LOS LIBROS IMPOSIBLES

Por: Gerald Rodríguez Noriega

Yo nunca recibí un libro como regalo. Aunque los de mi generación siempre creyeron que regalar un libro a una chica era la mejor forma para decirle que no se quería saber ya nada de ella (como todas las chicas, siempre esperan peluches, chocolates y no sé qué cosa más), dar de regalo un libro era un insulto y hasta una de las más grandes ofensas. Sin compartir el valor denigrante como de objeto de símbolo oscuro que le delegaron al libro en una época de catástrofe generacional educativa, yo siempre quise que me regalasen un libro y siempre quise hacerlo con alguien de mi preferencia, pero siempre me los terminaba comprando. Ni de papá lo recibí, a pesar que mi padre era un gran lector, nunca se preguntó si es que me interesaría leer un libro para mi edad o algo recomendado por él, porque, sin que lo supiera, gustaba a escondidas de sus libros. De mamá nunca esperé eso y nunca se dio. Es que es muy lamentable que muchos se hayan metido en los dos hemisferios cerebrales que los libros son para los tontos, para los aburridos y los intelectuales. Fue desde entonces que me resigné a esperar el libro como regalo y me los puse a comprar o a prestarlos.

Pero más allá de mi antigua protesta por no haber recibido un libro como regalo y los mitos sobre los lectores, es no encontrar en esta ciudad tan solo una librería de calidad o con bibliotecas donde podamos dar con nombres tan importantes de las letras universales que pusieron en jaque a las costumbres de sus época, describiendo condiciones humanas a la que el hombre está propenso o simplemente ya forma parte de esa condición. En la ciudad casi nunca se pronuncian esos nombres heroicos de  las letras, hasta el zumbido de una mosca suena mejor, y terminan siendo hombres importantes pero olvidados.

Mi hipertrofiada búsqueda de un William Faulkner me lleva a rebuscar por todos los rincones librescos y bibliotescos. No doy con más de dos libros y les doy la razón a los críticos de haberlo incluido en la generación perdida.

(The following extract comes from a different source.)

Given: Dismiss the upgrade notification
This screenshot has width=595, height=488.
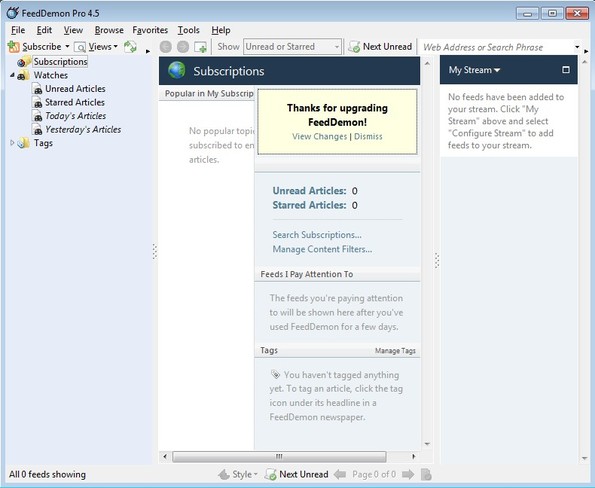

Lo mismo sucede con Macedonio Fernández: sus libros, salvo en Argentina, supongo, no se encuentran en las librerías. Y con Felisberto Hernández, que en los setenta tuvo un pequeño boom, pero cuyos relatos hoy solo es posible encontrarlos tras mucho buscar en librerías de viejos. El encarcelamiento de la literatura de nuestra lengua y de otras hace que el mercado del libro predique un problema totalmente provinciano: que no se puede vender un  William Faulkner en Iquitos porque solo les interesa a los norteamericanos, que un Neruda solo gusta a los chilenos o que un Borges solo gusta a los argentinos. Como si cada país hispanoamericano tuviera una lengua diferente, (a excepción de los escritores norteamericanos que siempre se ruega que demos con una casi fiel traducción, pero que siempre termina con una traición), o como si los gustos estéticos se dejasen guiar por un nacionalismo tercermundista. Estos hechos no pasaban en la década de los sesenta o setenta cuando en el Jirón Lima, de esta hermosa ciudad, dos hermanas españolas levantaron un negocio que lo denominaron “Librería Mosquera” y donde se podía degustar de grandes cohortes de libros de moda y de autores vivos y que siempre estaban en los escaparates a pesar de la lejanía y de los altos costos que tocaba traer esos libros a la ciudad, hasta libros que fueron llevados al cine como el caso de la novela “Una vez no basta” de la escritora norteamericana, Jacqueline Susann. Me queda la extraña sensación de que la literatura ha estado a la altura de la realidad de esa época.

Yo me pregunto si merecimos no vivir en esas épocas, donde la clave para ser escritor estaba en aquella librería, para los que no podían dar un paso más allá de la ciudad. No sé si no merecemos saber qué es lo que escandalizaba tanto al mundo para que el Ulises, después de su publicación, no llegase a los  Estados Unidos, lo mismo como pasa hoy en día en esta ciudad con autores que aparecen en el mundo literario y que ya empiezan a tener cota, pero que solo tenemos noticias de ellos por el internet. Que merecemos saber de esos autores, los maestros que hicieron de la literatura toda una vida, sí merecemos, y mientras que nos sigan negando las librerías, porque sus estantes de literatura cada vez se llenan de desierto, nuestros jóvenes estudiantes seguirán siendo nuestros representantes de los últimos lugares en comprensión de textos y primeros lugares como buenos seguidores de toda una moda huachafa que nos vende la post modernidad.